* **Deine Aufgabe**
Übertrage das gesamte Material unten Zeile für Zeile in eine nummerierte Liste und lass dabei die Leerzeilen weg.
=== Ausgangsmaterial ===
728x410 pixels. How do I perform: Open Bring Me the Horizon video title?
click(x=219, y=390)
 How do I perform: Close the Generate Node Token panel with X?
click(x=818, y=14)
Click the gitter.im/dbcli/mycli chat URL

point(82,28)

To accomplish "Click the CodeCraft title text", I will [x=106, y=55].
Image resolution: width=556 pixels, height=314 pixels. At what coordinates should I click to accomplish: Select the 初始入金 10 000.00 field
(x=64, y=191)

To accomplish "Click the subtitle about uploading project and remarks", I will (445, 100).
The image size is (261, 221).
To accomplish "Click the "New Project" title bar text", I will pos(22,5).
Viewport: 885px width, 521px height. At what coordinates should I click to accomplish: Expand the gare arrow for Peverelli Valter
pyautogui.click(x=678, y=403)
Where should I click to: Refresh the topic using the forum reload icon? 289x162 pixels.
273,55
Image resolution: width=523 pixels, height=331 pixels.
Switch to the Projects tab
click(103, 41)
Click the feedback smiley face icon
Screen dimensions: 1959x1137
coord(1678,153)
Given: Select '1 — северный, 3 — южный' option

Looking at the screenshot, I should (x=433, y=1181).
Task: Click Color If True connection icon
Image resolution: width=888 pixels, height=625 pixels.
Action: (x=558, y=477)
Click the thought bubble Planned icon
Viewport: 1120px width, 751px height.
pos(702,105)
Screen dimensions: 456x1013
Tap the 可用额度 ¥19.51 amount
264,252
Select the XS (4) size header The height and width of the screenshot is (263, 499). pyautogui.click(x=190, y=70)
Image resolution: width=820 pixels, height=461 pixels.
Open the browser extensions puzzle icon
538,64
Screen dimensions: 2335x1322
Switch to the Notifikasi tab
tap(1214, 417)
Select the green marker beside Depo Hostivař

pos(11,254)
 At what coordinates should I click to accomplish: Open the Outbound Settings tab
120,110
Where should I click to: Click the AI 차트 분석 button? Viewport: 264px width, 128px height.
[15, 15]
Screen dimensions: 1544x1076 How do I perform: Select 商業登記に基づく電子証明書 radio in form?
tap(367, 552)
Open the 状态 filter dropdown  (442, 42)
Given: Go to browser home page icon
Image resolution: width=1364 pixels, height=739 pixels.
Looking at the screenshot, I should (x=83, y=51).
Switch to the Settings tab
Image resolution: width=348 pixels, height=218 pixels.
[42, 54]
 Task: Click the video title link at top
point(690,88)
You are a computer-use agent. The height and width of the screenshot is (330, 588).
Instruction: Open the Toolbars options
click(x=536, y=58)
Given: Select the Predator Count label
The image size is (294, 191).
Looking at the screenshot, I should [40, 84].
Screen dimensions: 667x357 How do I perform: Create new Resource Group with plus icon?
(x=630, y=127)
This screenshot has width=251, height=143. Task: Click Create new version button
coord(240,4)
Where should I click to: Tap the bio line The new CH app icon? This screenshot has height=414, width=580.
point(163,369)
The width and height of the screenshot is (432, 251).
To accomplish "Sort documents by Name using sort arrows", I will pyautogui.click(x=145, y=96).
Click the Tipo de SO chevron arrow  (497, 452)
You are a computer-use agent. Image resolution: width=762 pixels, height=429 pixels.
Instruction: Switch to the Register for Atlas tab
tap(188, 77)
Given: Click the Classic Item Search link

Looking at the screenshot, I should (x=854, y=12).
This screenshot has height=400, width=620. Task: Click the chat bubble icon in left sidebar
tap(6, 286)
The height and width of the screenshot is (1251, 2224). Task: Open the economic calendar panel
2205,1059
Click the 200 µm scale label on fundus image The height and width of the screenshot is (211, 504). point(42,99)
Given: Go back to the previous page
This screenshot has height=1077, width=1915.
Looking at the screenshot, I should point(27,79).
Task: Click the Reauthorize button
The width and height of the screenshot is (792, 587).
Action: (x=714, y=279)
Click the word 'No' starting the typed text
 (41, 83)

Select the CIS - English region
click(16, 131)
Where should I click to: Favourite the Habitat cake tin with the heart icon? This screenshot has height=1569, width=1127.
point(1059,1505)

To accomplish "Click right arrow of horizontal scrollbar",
===
* **Antwort zur Übung**
1. 728x410 pixels. How do I perform: Open Bring Me the Horizon video title?
2. click(x=219, y=390)
3.  How do I perform: Close the Generate Node Token panel with X?
4. click(x=818, y=14)
5. Click the gitter.im/dbcli/mycli chat URL
6. point(82,28)
7. To accomplish "Click the CodeCraft title text", I will [x=106, y=55].
8. Image resolution: width=556 pixels, height=314 pixels. At what coordinates should I click to accomplish: Select the 初始入金 10 000.00 field
9. (x=64, y=191)
10. To accomplish "Click the subtitle about uploading project and remarks", I will (445, 100).
11. The image size is (261, 221).
12. To accomplish "Click the "New Project" title bar text", I will pos(22,5).
13. Viewport: 885px width, 521px height. At what coordinates should I click to accomplish: Expand the gare arrow for Peverelli Valter
14. pyautogui.click(x=678, y=403)
15. Where should I click to: Refresh the topic using the forum reload icon? 289x162 pixels.
16. 273,55
17. Image resolution: width=523 pixels, height=331 pixels.
18. Switch to the Projects tab
19. click(103, 41)
20. Click the feedback smiley face icon
21. Screen dimensions: 1959x1137
22. coord(1678,153)
23. Given: Select '1 — северный, 3 — южный' option
24. Looking at the screenshot, I should (x=433, y=1181).
25. Task: Click Color If True connection icon
26. Image resolution: width=888 pixels, height=625 pixels.
27. Action: (x=558, y=477)
28. Click the thought bubble Planned icon
29. Viewport: 1120px width, 751px height.
30. pos(702,105)
31. Screen dimensions: 456x1013
32. Tap the 可用额度 ¥19.51 amount
33. 264,252
34. Select the XS (4) size header The height and width of the screenshot is (263, 499). pyautogui.click(x=190, y=70)
35. Image resolution: width=820 pixels, height=461 pixels.
36. Open the browser extensions puzzle icon
37. 538,64
38. Screen dimensions: 2335x1322
39. Switch to the Notifikasi tab
40. tap(1214, 417)
41. Select the green marker beside Depo Hostivař
42. pos(11,254)
43.  At what coordinates should I click to accomplish: Open the Outbound Settings tab
44. 120,110
45. Where should I click to: Click the AI 차트 분석 button? Viewport: 264px width, 128px height.
46. [15, 15]
47. Screen dimensions: 1544x1076 How do I perform: Select 商業登記に基づく電子証明書 radio in form?
48. tap(367, 552)
49. Open the 状态 filter dropdown  (442, 42)
50. Given: Go to browser home page icon
51. Image resolution: width=1364 pixels, height=739 pixels.
52. Looking at the screenshot, I should (x=83, y=51).
53. Switch to the Settings tab
54. Image resolution: width=348 pixels, height=218 pixels.
55. [42, 54]
56.  Task: Click the video title link at top
57. point(690,88)
58. You are a computer-use agent. The height and width of the screenshot is (330, 588).
59. Instruction: Open the Toolbars options
60. click(x=536, y=58)
61. Given: Select the Predator Count label
62. The image size is (294, 191).
63. Looking at the screenshot, I should [40, 84].
64. Screen dimensions: 667x357 How do I perform: Create new Resource Group with plus icon?
65. (x=630, y=127)
66. This screenshot has width=251, height=143. Task: Click Create new version button
67. coord(240,4)
68. Where should I click to: Tap the bio line The new CH app icon? This screenshot has height=414, width=580.
69. point(163,369)
70. The width and height of the screenshot is (432, 251).
71. To accomplish "Sort documents by Name using sort arrows", I will pyautogui.click(x=145, y=96).
72. Click the Tipo de SO chevron arrow  (497, 452)
73. You are a computer-use agent. Image resolution: width=762 pixels, height=429 pixels.
74. Instruction: Switch to the Register for Atlas tab
75. tap(188, 77)
76. Given: Click the Classic Item Search link
77. Looking at the screenshot, I should (x=854, y=12).
78. This screenshot has height=400, width=620. Task: Click the chat bubble icon in left sidebar
79. tap(6, 286)
80. The height and width of the screenshot is (1251, 2224). Task: Open the economic calendar panel
81. 2205,1059
82. Click the 200 µm scale label on fundus image The height and width of the screenshot is (211, 504). point(42,99)
83. Given: Go back to the previous page
84. This screenshot has height=1077, width=1915.
85. Looking at the screenshot, I should point(27,79).
86. Task: Click the Reauthorize button
87. The width and height of the screenshot is (792, 587).
88. Action: (x=714, y=279)
89. Click the word 'No' starting the typed text
90.  (41, 83)
91. Select the CIS - English region
92. click(16, 131)
93. Where should I click to: Favourite the Habitat cake tin with the heart icon? This screenshot has height=1569, width=1127.
94. point(1059,1505)
95. To accomplish "Click right arrow of horizontal scrollbar",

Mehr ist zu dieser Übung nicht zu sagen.